## Input for this task
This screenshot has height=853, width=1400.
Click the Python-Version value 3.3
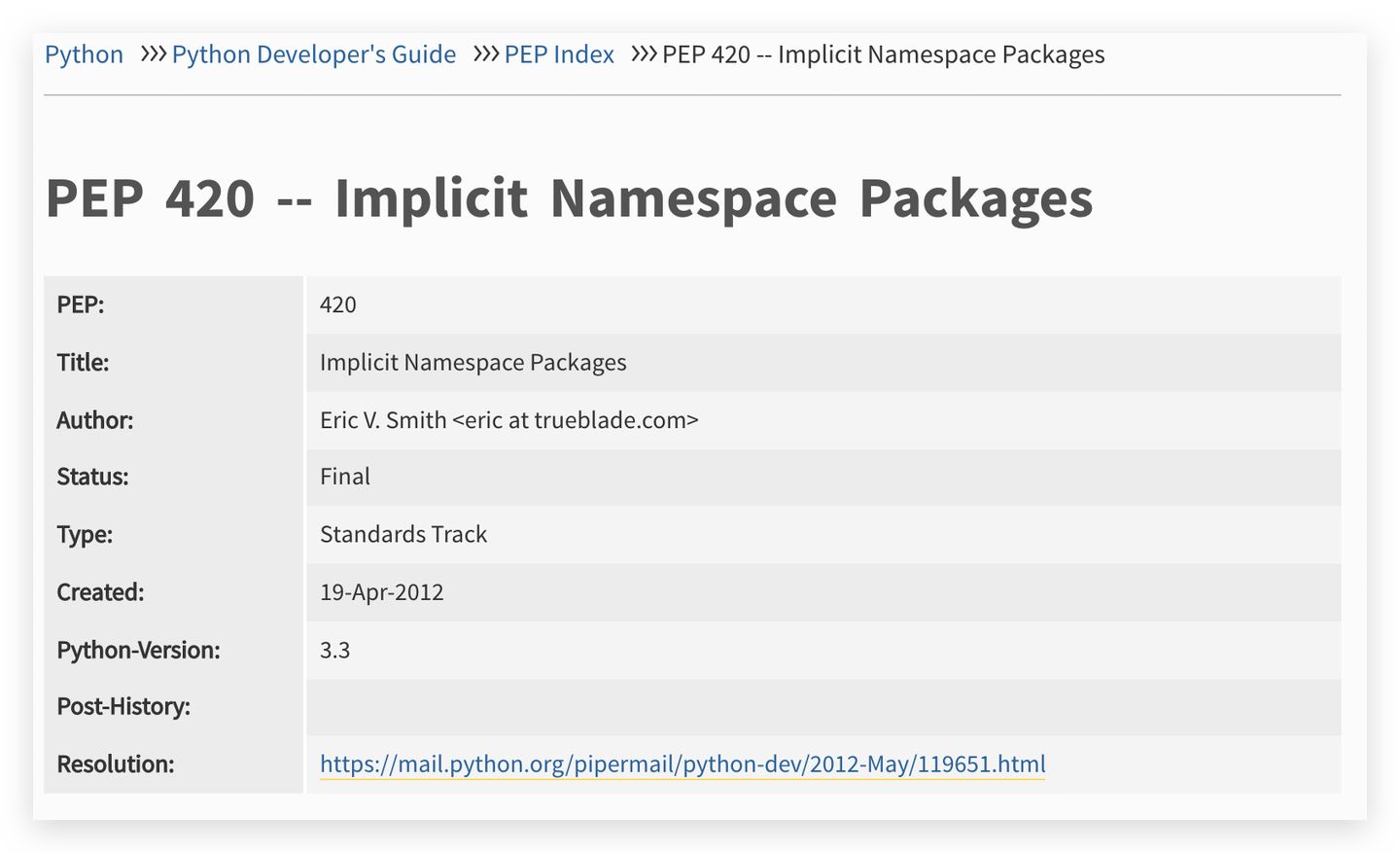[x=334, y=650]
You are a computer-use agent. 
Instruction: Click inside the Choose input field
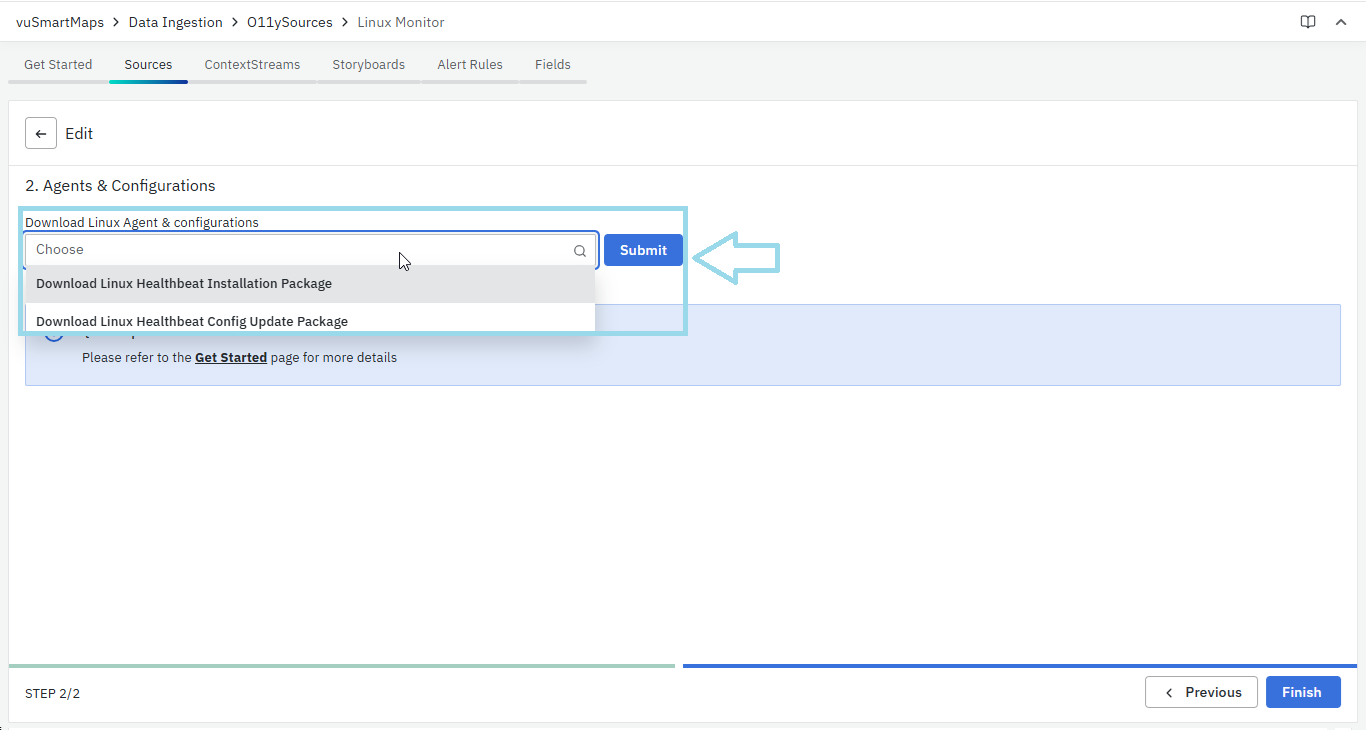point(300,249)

==

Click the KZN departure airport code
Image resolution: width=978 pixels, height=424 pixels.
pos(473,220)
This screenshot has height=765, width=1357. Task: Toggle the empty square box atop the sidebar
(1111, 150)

...

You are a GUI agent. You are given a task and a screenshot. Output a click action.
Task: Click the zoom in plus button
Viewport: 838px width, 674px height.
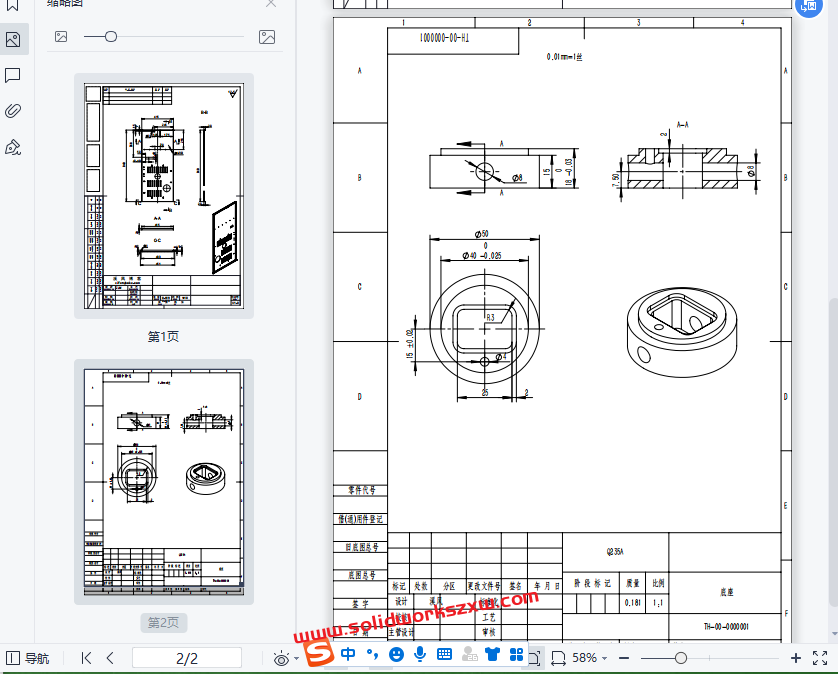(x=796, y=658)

## What to produce
Return every line from the entries above that includes the word "agent".

## Response to the exercise
You are a computer-use agent. 
You are a GUI agent. You are given a task and a screenshot. Output a click action.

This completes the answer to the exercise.